On peut considérer les fourneaux à lampe comme
des athanors différens des autres par la forme & la
pâture du feu. Il y a une certaine analogie entre la
pompe d'une lampe & la tour d'un athanor.
Des fourneaux polychrestes. Ce sont des fourneaux
qui, comme on peut le conjecturer par la signification
du mot grec composé dont on les qualifie, servent
à plusieurs opérations. Il y a même des auteurs
qui prétendent qu'avec un pareil fourneau bien construit,
on peut se dispenser d'avoir tous les autres,
pourvû toutefois qu'on n'ait pas plusieurs opérations
à faire à - la - fois. Examinons ces prétentions.

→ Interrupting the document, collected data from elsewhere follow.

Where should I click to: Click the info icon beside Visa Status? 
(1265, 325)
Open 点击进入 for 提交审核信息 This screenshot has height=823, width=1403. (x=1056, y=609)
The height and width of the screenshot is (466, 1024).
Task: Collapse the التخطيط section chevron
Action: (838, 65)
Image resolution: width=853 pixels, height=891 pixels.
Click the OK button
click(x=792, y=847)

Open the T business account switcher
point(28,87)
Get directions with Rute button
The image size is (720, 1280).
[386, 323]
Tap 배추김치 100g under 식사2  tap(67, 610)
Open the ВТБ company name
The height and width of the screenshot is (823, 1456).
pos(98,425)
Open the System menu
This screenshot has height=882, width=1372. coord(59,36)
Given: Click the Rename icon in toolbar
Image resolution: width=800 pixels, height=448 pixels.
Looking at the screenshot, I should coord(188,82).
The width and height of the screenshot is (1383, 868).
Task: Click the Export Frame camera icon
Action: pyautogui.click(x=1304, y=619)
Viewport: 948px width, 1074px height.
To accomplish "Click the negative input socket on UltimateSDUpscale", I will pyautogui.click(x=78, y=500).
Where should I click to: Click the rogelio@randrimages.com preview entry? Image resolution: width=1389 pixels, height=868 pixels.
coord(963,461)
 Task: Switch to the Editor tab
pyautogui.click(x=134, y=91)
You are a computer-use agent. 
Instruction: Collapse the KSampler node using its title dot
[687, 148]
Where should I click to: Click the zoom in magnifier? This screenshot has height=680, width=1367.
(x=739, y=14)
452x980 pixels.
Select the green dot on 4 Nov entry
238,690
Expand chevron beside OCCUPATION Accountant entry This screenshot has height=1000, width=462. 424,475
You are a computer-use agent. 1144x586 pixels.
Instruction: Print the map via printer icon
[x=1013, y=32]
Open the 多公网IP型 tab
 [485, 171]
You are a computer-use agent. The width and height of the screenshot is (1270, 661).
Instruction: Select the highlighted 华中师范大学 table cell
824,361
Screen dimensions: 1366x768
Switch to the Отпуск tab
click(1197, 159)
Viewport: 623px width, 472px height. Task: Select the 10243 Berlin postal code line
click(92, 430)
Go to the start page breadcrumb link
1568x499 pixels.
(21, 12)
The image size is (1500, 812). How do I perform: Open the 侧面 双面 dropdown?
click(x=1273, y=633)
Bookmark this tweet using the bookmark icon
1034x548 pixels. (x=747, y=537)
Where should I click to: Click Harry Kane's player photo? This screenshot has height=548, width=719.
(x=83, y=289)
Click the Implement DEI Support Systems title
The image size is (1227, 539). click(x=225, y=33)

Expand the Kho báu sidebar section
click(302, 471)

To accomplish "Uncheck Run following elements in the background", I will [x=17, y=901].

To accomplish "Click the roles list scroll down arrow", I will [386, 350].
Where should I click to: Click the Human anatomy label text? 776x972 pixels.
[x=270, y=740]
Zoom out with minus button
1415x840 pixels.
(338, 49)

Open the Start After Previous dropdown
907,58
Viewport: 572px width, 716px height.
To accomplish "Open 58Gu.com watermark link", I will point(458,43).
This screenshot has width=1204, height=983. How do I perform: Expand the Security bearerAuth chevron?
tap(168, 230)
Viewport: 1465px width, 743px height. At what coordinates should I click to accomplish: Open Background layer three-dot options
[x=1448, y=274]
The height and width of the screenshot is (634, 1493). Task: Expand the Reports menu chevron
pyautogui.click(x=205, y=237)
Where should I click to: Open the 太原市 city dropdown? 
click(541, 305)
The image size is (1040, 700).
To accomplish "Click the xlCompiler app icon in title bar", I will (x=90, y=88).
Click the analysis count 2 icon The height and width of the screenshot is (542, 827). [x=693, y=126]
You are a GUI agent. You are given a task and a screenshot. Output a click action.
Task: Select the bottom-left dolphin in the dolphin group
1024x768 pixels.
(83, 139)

Les Chimistes ont observé que le même fourneau
servoit à plusieurs opérations. La nécessité en a étendu l'usage, & est devenu un principe. On a donné des
preuves de sa sagacité en mettant les fourneaux à la
torture; mais on a fait voir qu'on n'en connoissoit
point la méchanique. Ceux qui ont appliqué les fourneaux à plus d'objets, ont été regardés comme les plus
habiles; & en effet, il a fallu de l'imagination. De - là
est venu l'axiome, qu'un bon artiste avoit besoin de
peu d'instrumens. Mais cela ne prouve que de l'analogie
dans l'esprit de l'artiste, & de la sagacité si l'on
veut, & non point - du - tout que les instrumens soient
bons à exécuter son idée; de facon qu'elle ne pourroit
l'être en moins de tems, de peine, de dépense,
& avec plus de facilité par un autre. Malgré cela les
plus habiles se sont exercés à chercher des fourneaux
qui pussent servir à toute sorte d'usages, & il faut
avoüer qu'ils y ont réussi jusqu'à un certain point.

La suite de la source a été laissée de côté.